EXERCISE PROMPT:
Transcribe only the lines of the listing below from the one holding "Task: Select Tom" through the one holding "Go to the Histórico tab", inclusive, without any change.

···

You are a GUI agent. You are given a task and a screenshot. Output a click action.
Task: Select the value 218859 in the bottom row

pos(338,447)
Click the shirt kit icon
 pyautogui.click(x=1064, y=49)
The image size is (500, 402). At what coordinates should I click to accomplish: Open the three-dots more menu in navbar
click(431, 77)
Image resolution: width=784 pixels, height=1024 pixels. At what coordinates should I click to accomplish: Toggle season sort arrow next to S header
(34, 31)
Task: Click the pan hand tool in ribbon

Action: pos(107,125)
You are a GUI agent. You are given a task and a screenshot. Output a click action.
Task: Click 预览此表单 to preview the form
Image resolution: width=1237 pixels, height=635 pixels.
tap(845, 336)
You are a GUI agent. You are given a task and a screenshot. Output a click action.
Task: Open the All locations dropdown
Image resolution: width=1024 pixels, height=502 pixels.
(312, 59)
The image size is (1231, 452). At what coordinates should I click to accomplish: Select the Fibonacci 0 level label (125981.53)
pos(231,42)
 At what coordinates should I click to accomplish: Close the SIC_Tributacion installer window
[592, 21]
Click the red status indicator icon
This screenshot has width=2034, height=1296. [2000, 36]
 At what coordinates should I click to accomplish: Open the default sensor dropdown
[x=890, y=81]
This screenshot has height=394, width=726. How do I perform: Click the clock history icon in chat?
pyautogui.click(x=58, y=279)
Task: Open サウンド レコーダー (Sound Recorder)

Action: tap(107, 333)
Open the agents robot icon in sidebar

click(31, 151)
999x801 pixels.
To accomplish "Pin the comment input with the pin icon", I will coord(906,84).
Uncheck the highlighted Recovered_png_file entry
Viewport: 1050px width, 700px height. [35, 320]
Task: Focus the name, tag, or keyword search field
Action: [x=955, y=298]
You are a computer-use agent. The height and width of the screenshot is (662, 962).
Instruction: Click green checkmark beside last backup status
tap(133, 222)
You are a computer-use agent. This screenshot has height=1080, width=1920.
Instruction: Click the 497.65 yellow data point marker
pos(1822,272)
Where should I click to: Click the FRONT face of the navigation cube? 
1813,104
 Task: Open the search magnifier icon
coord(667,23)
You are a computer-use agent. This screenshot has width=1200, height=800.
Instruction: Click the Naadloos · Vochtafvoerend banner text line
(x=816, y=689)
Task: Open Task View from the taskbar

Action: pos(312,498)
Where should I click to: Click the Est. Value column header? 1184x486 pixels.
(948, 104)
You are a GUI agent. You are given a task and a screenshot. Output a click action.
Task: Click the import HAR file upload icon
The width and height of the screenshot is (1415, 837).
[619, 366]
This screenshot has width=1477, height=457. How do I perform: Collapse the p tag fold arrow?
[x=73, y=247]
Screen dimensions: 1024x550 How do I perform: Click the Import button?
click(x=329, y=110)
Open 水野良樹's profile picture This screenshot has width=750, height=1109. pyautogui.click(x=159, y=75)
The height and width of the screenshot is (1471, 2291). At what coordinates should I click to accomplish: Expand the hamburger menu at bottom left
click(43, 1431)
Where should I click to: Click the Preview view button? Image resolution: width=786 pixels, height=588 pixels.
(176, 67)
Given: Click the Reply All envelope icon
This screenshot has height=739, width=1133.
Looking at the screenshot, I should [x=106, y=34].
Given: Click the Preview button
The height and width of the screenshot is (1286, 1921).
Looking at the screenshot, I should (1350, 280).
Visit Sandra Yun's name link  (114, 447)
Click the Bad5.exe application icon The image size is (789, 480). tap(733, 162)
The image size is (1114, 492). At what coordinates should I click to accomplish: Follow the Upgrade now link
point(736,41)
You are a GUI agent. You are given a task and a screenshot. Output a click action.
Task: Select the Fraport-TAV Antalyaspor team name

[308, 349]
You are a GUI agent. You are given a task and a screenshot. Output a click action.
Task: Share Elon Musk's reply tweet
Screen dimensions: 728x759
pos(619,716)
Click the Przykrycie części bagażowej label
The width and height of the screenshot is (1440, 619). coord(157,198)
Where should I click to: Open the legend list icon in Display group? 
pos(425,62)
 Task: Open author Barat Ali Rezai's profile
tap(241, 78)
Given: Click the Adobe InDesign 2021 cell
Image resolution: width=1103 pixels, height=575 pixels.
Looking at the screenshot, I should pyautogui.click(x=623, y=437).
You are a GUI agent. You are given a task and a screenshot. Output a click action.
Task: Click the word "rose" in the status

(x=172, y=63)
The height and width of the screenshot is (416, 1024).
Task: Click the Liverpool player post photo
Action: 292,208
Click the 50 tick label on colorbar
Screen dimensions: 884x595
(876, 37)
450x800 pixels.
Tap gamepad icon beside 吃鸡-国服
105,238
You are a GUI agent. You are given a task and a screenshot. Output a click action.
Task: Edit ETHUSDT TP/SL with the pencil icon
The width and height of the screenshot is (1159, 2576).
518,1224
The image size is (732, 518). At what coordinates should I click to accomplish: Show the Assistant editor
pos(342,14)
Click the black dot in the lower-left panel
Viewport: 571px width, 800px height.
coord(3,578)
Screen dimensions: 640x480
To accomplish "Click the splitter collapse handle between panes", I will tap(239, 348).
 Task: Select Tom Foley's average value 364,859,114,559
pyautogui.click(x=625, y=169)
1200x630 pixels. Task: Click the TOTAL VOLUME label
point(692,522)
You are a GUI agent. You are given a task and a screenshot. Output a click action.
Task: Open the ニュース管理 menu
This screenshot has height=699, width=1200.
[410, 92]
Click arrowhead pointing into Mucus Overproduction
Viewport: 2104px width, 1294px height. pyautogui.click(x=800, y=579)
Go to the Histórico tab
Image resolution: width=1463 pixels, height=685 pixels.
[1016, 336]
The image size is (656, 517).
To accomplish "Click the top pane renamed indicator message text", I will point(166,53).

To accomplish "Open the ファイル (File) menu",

···

SOLUTION TO THIS EXERCISE:
 Task: Select Tom Foley's average value 364,859,114,559
pyautogui.click(x=625, y=169)
1200x630 pixels. Task: Click the TOTAL VOLUME label
point(692,522)
You are a GUI agent. You are given a task and a screenshot. Output a click action.
Task: Open the ニュース管理 menu
This screenshot has height=699, width=1200.
[410, 92]
Click arrowhead pointing into Mucus Overproduction
Viewport: 2104px width, 1294px height. pyautogui.click(x=800, y=579)
Go to the Histórico tab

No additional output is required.